*** Materials provided Section Begins ***

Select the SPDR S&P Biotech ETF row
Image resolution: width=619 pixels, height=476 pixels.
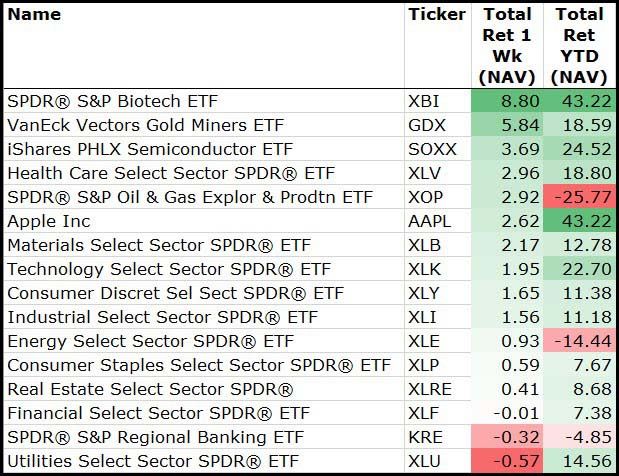(x=112, y=101)
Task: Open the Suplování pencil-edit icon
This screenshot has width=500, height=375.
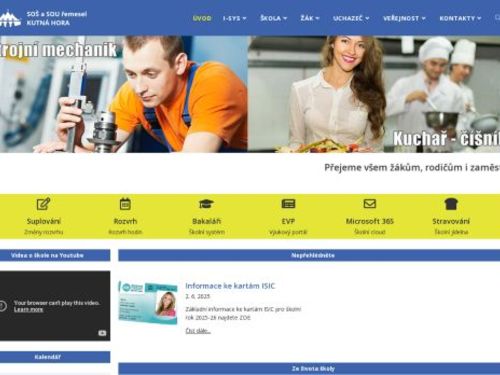Action: click(x=43, y=204)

*** Materials provided Section Ends ***

* Your assignment *
Write out, with no pictures, only the lines from the line containing "Image resolution: width=619" through the last line of the listing above, exactly and with both ends included.

* Response for this exercise *
Image resolution: width=619 pixels, height=476 pixels.
(x=112, y=101)
Task: Open the Suplování pencil-edit icon
This screenshot has width=500, height=375.
Action: click(x=43, y=204)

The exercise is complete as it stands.